TASKS:
#1 Name every software library or database system mentioned in the mailing-list reply below, including the quoted question.
#2 Reproduce word for word the part of the mailing-list reply below starting with "I don't, but" and going on through "shape (batch_size, n_features).".

QUOTED PASSAGE:
2013/7/17 Harold Nguyen <[email protected]>:
> Hello Scikit-learn community!
>
> I was just wondering if anyone was using Cassandra
> as a datastore for scikit-learn, and what your data
> pipeline architecture looks like ? Do you just use Pycassa
> to get the data, and run scikit-learn off of it ?

I don't, but any database will do. You just need a way to turn any
record in your database as 1D numpy array of numerical features (this
is called feature extract). Several feature vectors can then be packed
into a 2D numpy array with shape (batch_size, n_features).

If you have high cardinality categorical variables in your feature
vector you might want to use 1 hot encoding in scipy sparse matrices
instead.

Have a look at this part of the documentation to transform a list of
python dicts to scipy sparse matrix for instance:

http://scikit-learn.org/dev/modules/feature_extraction.html

If the data is not too sparse (not too many zeros) it's sometimes
easier to work with numpy arrays. You can convert a scipy.sparse
matrix to a numpy array by calling the `.toarray()` method of the
matrix.

LISTING:

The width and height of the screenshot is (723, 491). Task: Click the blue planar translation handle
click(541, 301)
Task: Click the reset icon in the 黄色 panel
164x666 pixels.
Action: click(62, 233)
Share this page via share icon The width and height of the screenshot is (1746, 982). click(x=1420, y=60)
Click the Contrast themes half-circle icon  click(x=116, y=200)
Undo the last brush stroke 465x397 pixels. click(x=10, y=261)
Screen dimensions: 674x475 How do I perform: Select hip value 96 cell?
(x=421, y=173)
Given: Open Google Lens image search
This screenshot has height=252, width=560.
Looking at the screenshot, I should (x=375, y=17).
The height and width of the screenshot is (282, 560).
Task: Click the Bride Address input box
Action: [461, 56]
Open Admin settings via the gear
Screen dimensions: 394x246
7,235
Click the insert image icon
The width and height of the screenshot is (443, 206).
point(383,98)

ANSWER SET:
#1 scikit-learn, Cassandra, Pycassa, numpy, scipy

#2
I don't, but any database will do. You just need a way to turn any
record in your database as 1D numpy array of numerical features (this
is called feature extract). Several feature vectors can then be packed
into a 2D numpy array with shape (batch_size, n_features).